Alexander Hamilton, The Federalist: A Commentary on the Constitution of the United States (1904)
Alexander Hamilton was one of the ‘Founding Fathers’ of the United States of America.
Born in the West Indies in 1755 or 1757, Hamilton’s parents were unmarried and his father abandoned him at an early age. Consequently, he had to work from the age of 11 as a clerk for local merchants, showing ability and industry which saw him rise from bookkeeper to manager. Having earned some money and a reputation, he arrived in the mainland American Colonies in 1772 in the hope of receiving a formal education, and quickly found himself intwined in the political disturbances that would lead to the American Revolutionary War.
Hamilton publicly backed the Boston Tea Party, and began writing influential pamphlets supporting the Continental Congress. When conflict finally broke out, he joined the revolutionary army, demonstrating ‘conspicuous bravery’ that caught the attention of General George Washington. Employed as Washington’s personal aide-de-camp, he became the General’s right-hand man, and ultimately joined him in making the transition from military service to politics.
As a politician, Hamilton became the main force pushing for a strong central government, as opposed to a looser confederation of largely autonomous States that initially emerged from the war. The Federalist was written to advocate for a new American Constitution, which ultimately won adoption – but it was no sure thing, and protracted debates produced the American Bill of Rights which was designed to ensure that individuals were protected against the new powerful Federal Government the Constitution produced. Hamilton strongly argued against the proposal to add a Bill of Rights, insisting that ‘the constitution is itself in every rational sense, and to every useful purpose’ already a Bill of Rights.
Robert Menzies likely bought his copy of The Federalist in the early 1920s when he was an up-and-coming constitutional lawyer, and he signed the book ‘Robert G. Menzies, Barrister-at-Law’. Menzies’s views on centralisation of the kind Hamilton advocated were complex.

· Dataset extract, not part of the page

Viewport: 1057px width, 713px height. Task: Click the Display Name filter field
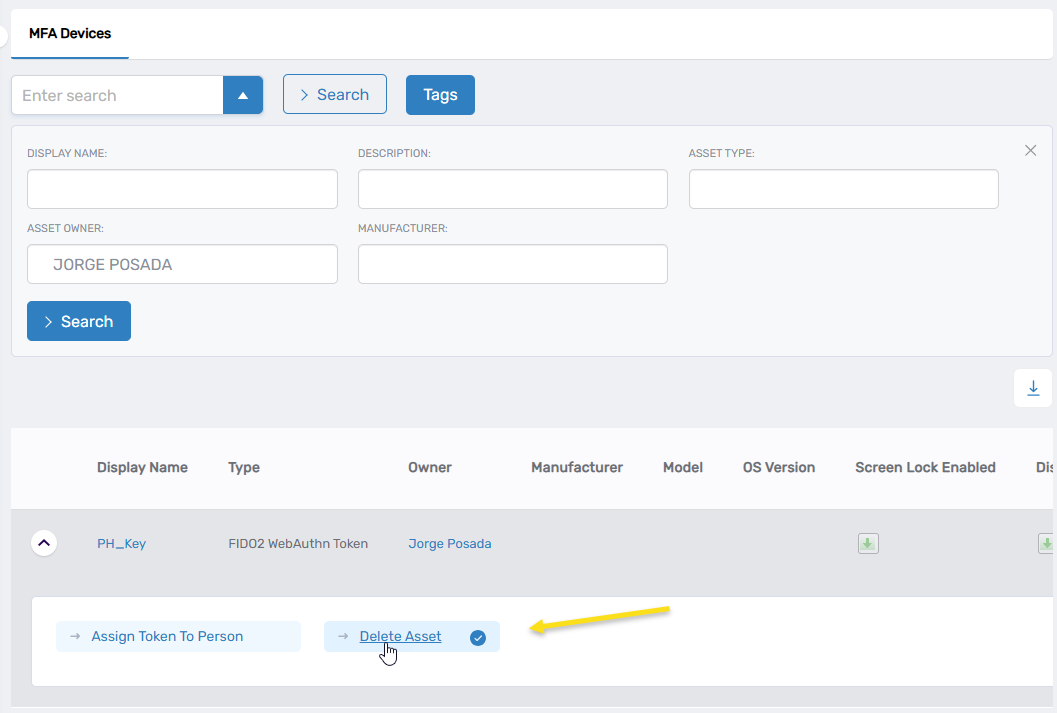pos(182,189)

His victory in the landmark Engineers’ Case of 1920 was a major blow struck against the principles of federalism and in favour of a strong Commonwealth Government, though he likely accepted the case on the basis of the ‘cab rank’ rule and therefore its arguments and effects represented his legal rather than personal opinion on the matter.
Australian liberalism had long been a champion of State autonomy and subsidiarity (the idea that political decisions are best made at the most local level which is practicable), opposing Labor’s repeated attempts to enlarge the powers of the central government, and Menzies himself would lead the fight against several constitutional referenda during the 1940s. However, he did support the Social Services amendment and in office he would step into several fields that were traditionally the prerogative of the States, most notably education. After retirement, Menzies would even lecture in the United States on constitutional developments, and produce the book Central Power in the Australian Commonwealth.
One issue that Menzies certainly did agree with Hamilton on was opposing a Bill of Rights, which he felt was contrary to the organic evolutionary nature of the Common Law and of the British Constitution. The 1944 ‘Post-War Reconstruction and Democratic Rights referendum’ proposed to legally enshrine freedom of speech and freedom of religion, and Menzies would directly quote from The Federalist in opposing these points. During a radio broadcast on ‘Constitutional Guarantees’ delivered on 27 November 1942, Menzies said:
‘The great Alexander Hamilton opposed their inclusion [that of a Bill of Rights], using the same argument which I have already glanced at, that self-government ensures a better recognition of popular rights than carefully written guarantees. He pointed out that – “Bills of Rights are in their origin stipulations between kings and subjects, abridgements of prerogative in favour of privilege, reservations of rights not surrendered to the prince.” That was a very just observation.’